Nvidia’s latest quarterly results showed all-time-high revenue and profit, and the company even predicted strong growth in the coming months. Though investors celebrated, Burry warned that the excitement around AI stocks is turning into a bubble.
Since the beginning of 2018, NVDA earned about $205B net income and $188B free cash flow, assuming all cap ex was growth cap ex.
— Cassandra Unchained (@michaeljburry) November 20, 2025
SBC amounted to $20.5B.
But it bought back $112.5B worth of stock and there are 47 million MORE shares outstanding.
The true cost of that SBC dilution… pic.twitter.com/u8VhZyokrB
What are Burry’s concerns?
Burry’s latest post on X reveals what he is worried about. He wrote, “Since the beginning of 2018, NVDA earned about $205B net income and $188B free cash flow, assuming all capex was growth capex. SBC amounted to $20.5B. But it bought back $112.5B worth of stock, and there are 47 million MORE shares outstanding. The true cost of that SBC dilution was $112.5B, reducing owner’s earnings by 50% /rant.”
He is basically saying that Nvidia is spending huge amounts of money on buying back its own shares just to balance out the stock it gives to employees, and that this makes Nvidia’s real profits for shareholders much lower.
Meanwhile, Nvidia’s leaders pushed back against bubble fears.
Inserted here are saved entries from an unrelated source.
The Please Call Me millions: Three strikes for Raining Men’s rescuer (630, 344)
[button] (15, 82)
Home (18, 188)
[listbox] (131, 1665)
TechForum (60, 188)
The company’s finance chief, Colette Kress, said on the earnings call that Nvidia had “visibility to $0.5 trillion in Blackwell and Rubin revenue” for 2025 and 2026, and predicted “$3 trillion to $4 trillion in annual AI infrastructure build” by 2030.
CEO Jensen Huang also addressed bubble concerns directly, saying, “There’s been a lot of talk about an AI bubble. From our vantage point, we see something very different.”
But Burry is not convinced. As Nvidia’s stock jumped more than 5% after hours, he used X to criticise the company’s accounting practices, especially how it handles stock-based compensation (SBC).
Dissonance in NVIDIA’s SBC
According to reports, Burry argued that while Nvidia officially reported $20.5 billion in SBC since 2018, the real cost is much higher because the company spent $112.5 billion on stock buybacks yet still has 47 million more shares than before.
He believes this shows that Nvidia’s true SBC cost is closer to $112.5 billion, not the smaller figure reported.
He also noted that Nvidia earned $205 billion in net income and $188 billion in free cash flow during the same period and said that once the full dilution effect is considered, the company’s earnings could drop by half.
Burry also repeated his bigger worry about the entire AI industry. He shared a Bloomberg chart titled “How Nvidia and OpenAI Fuel the AI Money Machine”, which shows more than $1 trillion in connected investments between companies like Microsoft, AMD, Oracle, CoreWeave, xAI, Mistral and others.
Along with the chart, Burry wrote: “Every company listed below has suspicious revenue recognition. The actual chart with ALL the give-and-take deals would be unreadable. The future will regard this a picture of fraud, not a flywheel. True end demand is ridiculously small. Almost all customers are funded by their dealers. If you can name OpenAI’s auditor in 1 hour you win some pride.”